24.06.2026 04:39:25

Indian Shares Seen Muted As Global Tech-selloff Intensifies

(RTTNews) - Indian shares are likely to open on a muted note Wednesday, mirroring weak cues from global markets as investors react to a fundamental shift in the AI and earnings narrative.

A wave of selling across global technology stocks has intensified fears that the artificial intelligence spending boom may not deliver the returns investors had anticipated.

Micron's earnings, due later today after the U.S. closing bell, will be a key test for AI-driven memory demand.

On the geopolitical front, the U.S.-Iran peace agreement helped ease regional tensions, but disputes persist over whether Tehran had agreed to allow U.N. inspections of its nuclear sites.

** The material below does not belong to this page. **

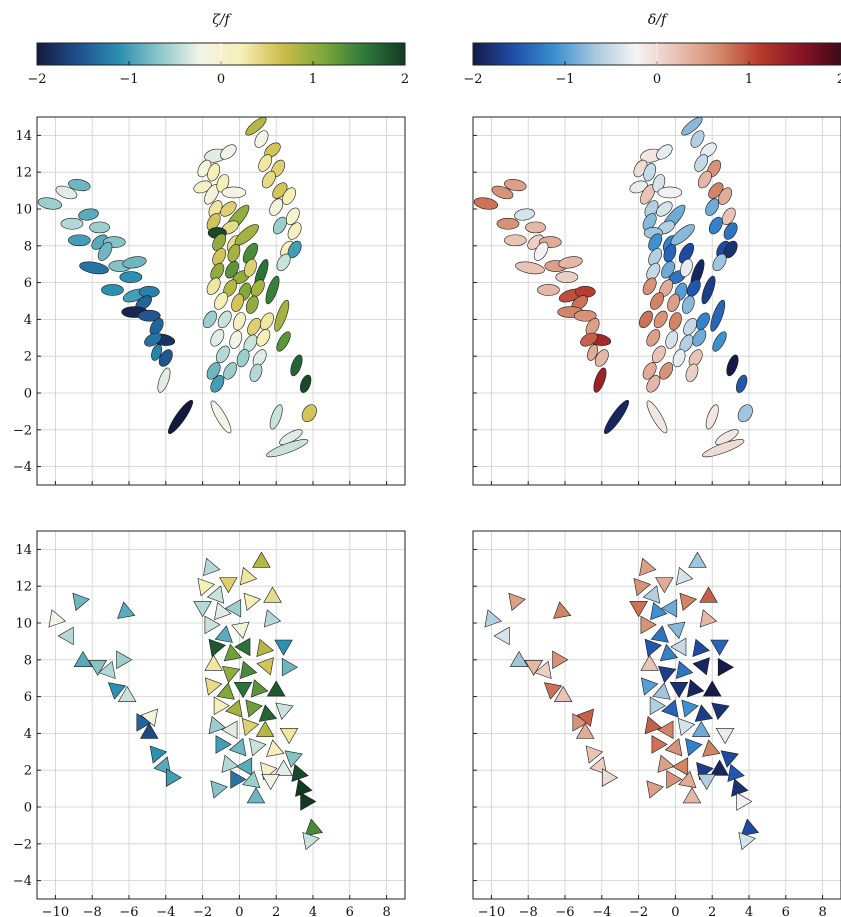  Describe the element at coordinates (166, 911) in the screenshot. I see `x-tick-label: −4` at that location.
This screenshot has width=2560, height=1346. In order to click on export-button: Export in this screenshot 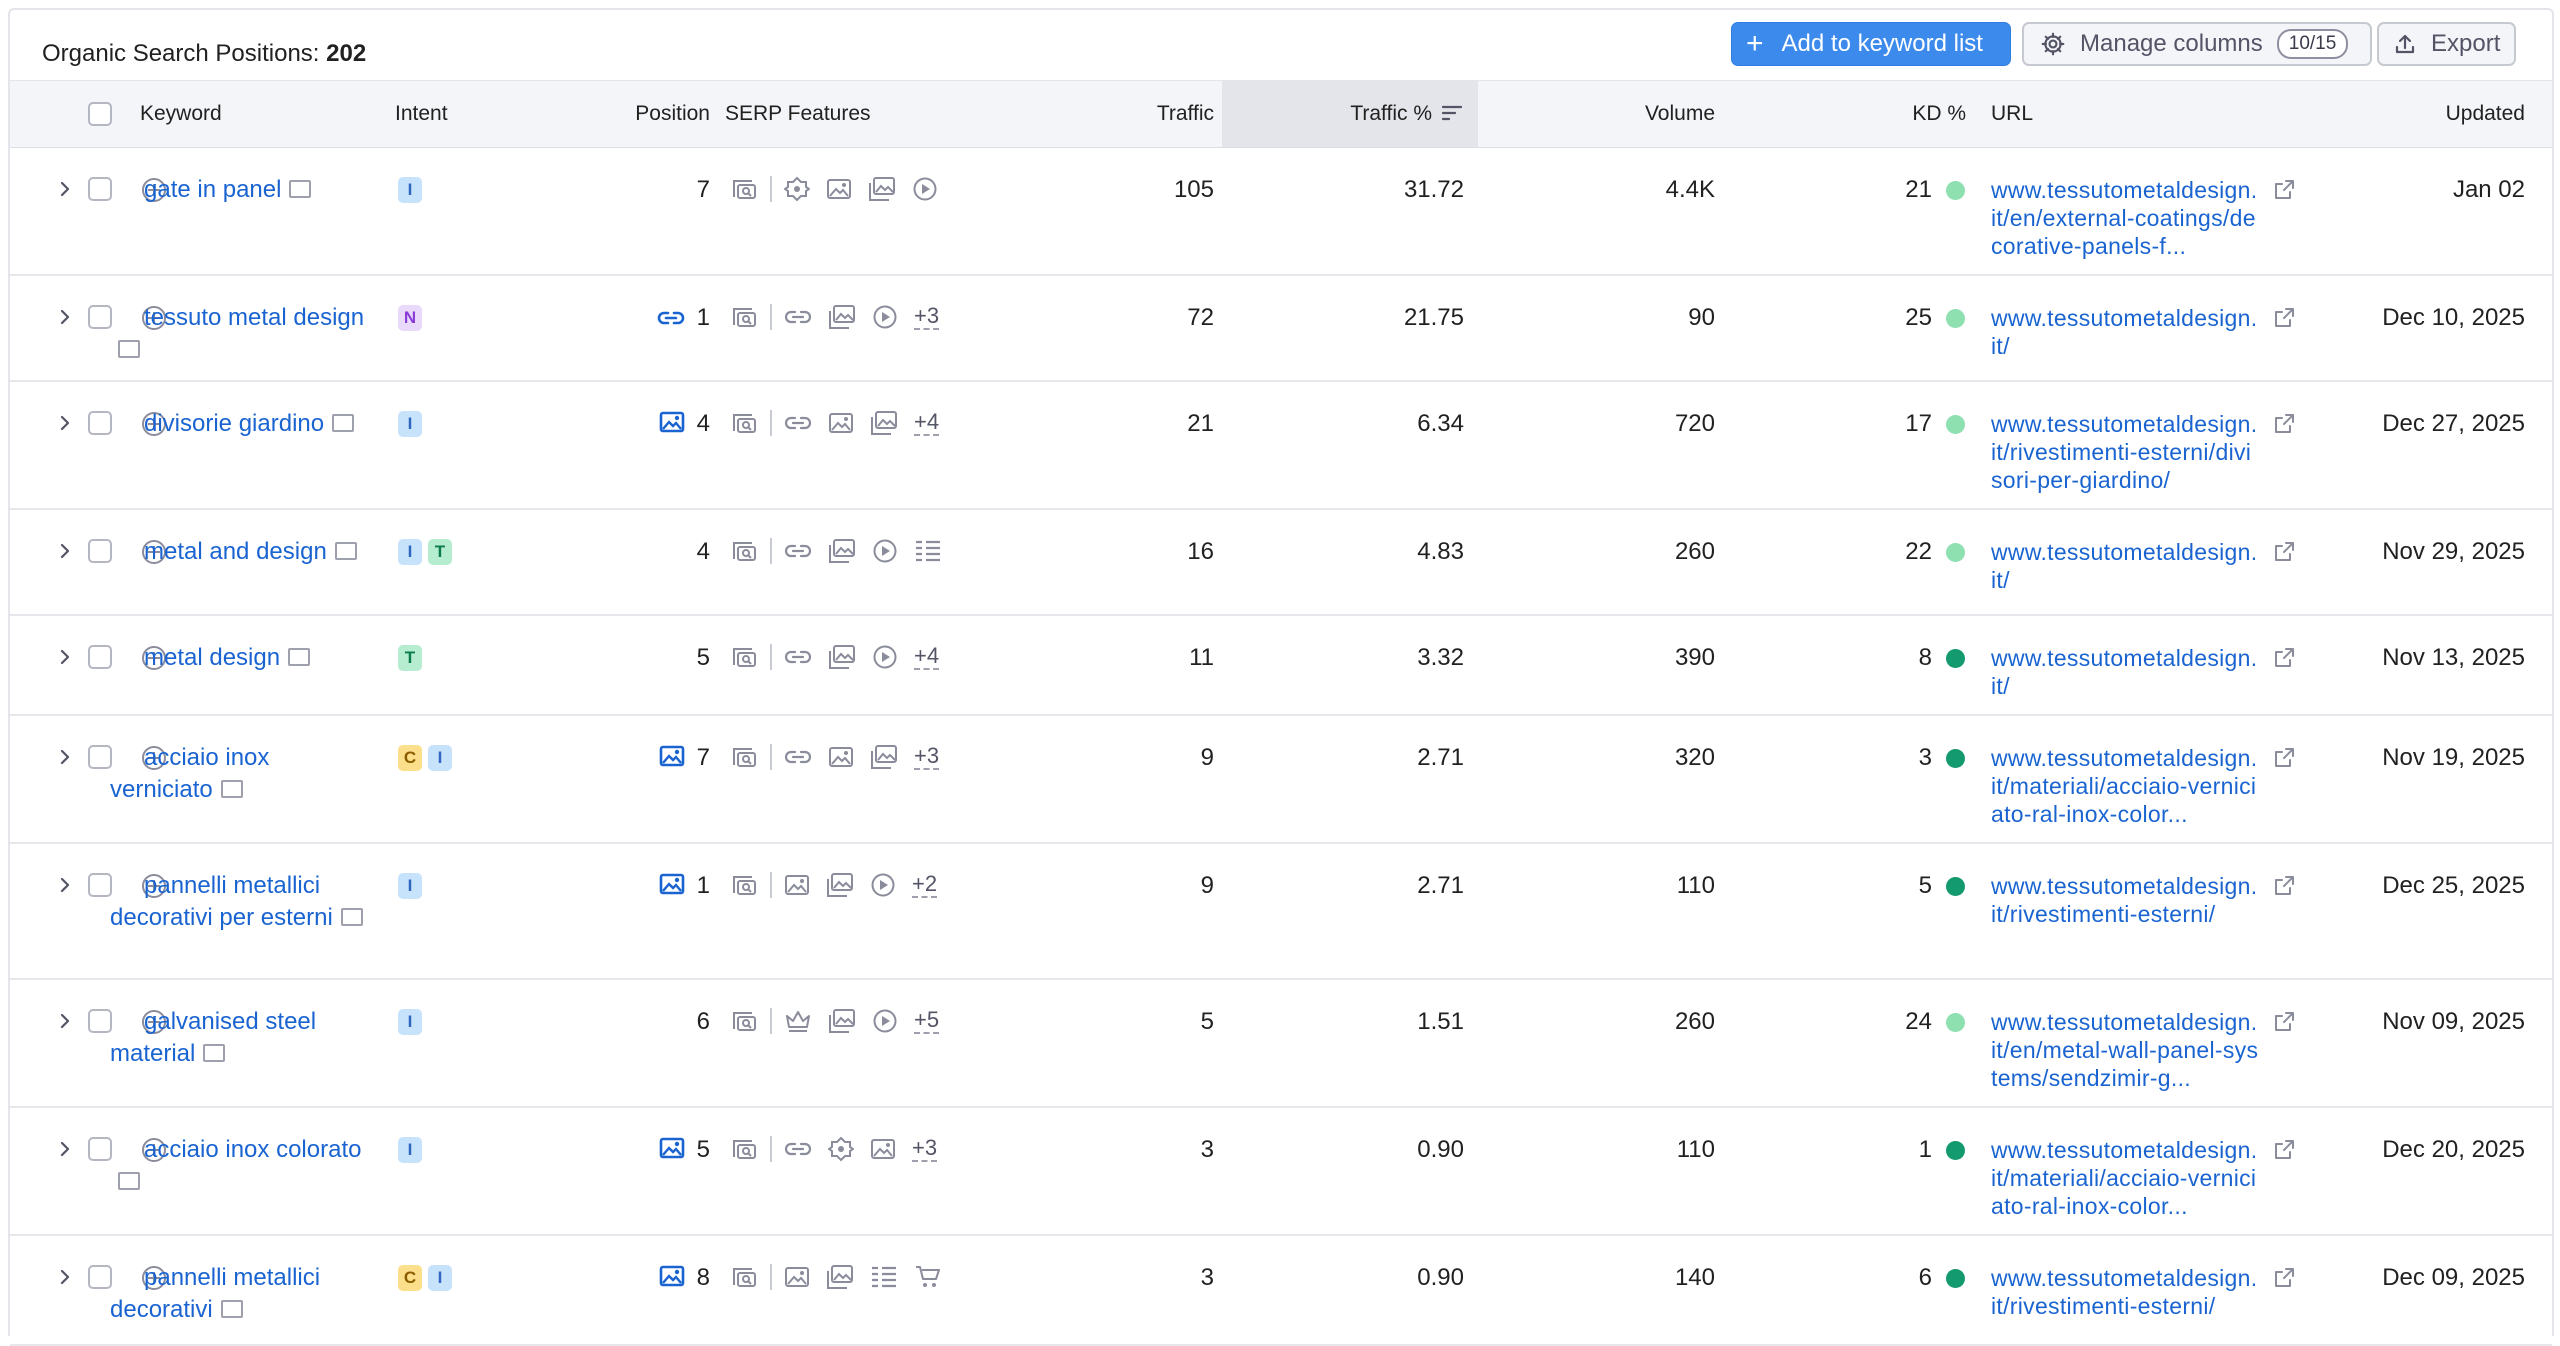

U.S. President Donald Trump and Iran are offering conflicting accounts of their fragile peace deal, raising doubts about its viability.

Trump has said that Iran had agreed to nuclear inspections into "infinity," but Tehran said it had made no such concessions in negotiations.

The initial peace agreement between Washinton and Tehran has allowed traffic to flow again through the Strait of Hormuz, but Iran's chief negotiator and parliamentary speaker, Mohammad Bagher Ghalibaf, has made it clear that the vital waterway, which typically handles one-fifth of global energy supply, will "never return to what it was before the war." Iran has never trusted the Americans and never will, he added.

U.S. Secretary of State Marco Rubio said Tuesday that no country is allowed to charge tolls in the Strait of Hormuz as part of any final agreement.

At the same time, Iran and Oman said they would examine charges for what they called maritime service fees in the Strait of Hormuz through a joint working group.

The two countries also remain at odds over frozen assets and Israel's parallel war against Iran-backed Hezbollah in Lebanon.

Benchmark indexes Sensex and Nifty fell more than 1 percent each on Tuesday on the back of weak global cues and disappointing PMI data.

The rupee weakened by six paise to close at 94.73 against the dollar as the dollar index surged to a one-year high in international markets in anticipation of a Federal Reserve rate hike this year.

Foreign institutional investors bought shares worth Rs 18 crore on Tuesday, while domestic financial institutions net bought shares to the extent of Rs 680 crore, according to provisional exchange data.

Asian markets were mixed in lackluster trade this morning after risk-off sentiment swept Wall Street overnight amid deepening concerns over the sustainability of massive artificial intelligence spending by major tech companies.

The dollar index was marginally higher, reaching a 13-month high on Fed rate hike bets, while gold extended losses to trade below $4,100 an ounce.

Oil extended this week's losses to trade near four-month lows, with Brent crude futures falling below $77 a barrel.

Overnight, U.S. stocks ended mostly lower as a sell-off in high-flying chip and other tech stocks extended into a second day on expectations of Fed rate hikes later this year and concerns over frothy artificial intelligence valuations.

The tech-heavy Nasdaq Composite plunged 2.2 percent, the S&P 500 gave up 1.4 percent and the narrower Dow ended marginally lower.

European stocks ended lower on Tuesday amid skepticism over spending in AI infrastructure, mixed signals from talks between Washinton and Tehran on ending the conflict, and investor anxiety over "higher-for-longer" interest rates.

The pan-European STOXX 600 dropped 0.7 percent. The German DAX lost 1 percent, France's CAC 40 shed 0.7 percent and the U.K.'s FTSE 100 finished marginally lower.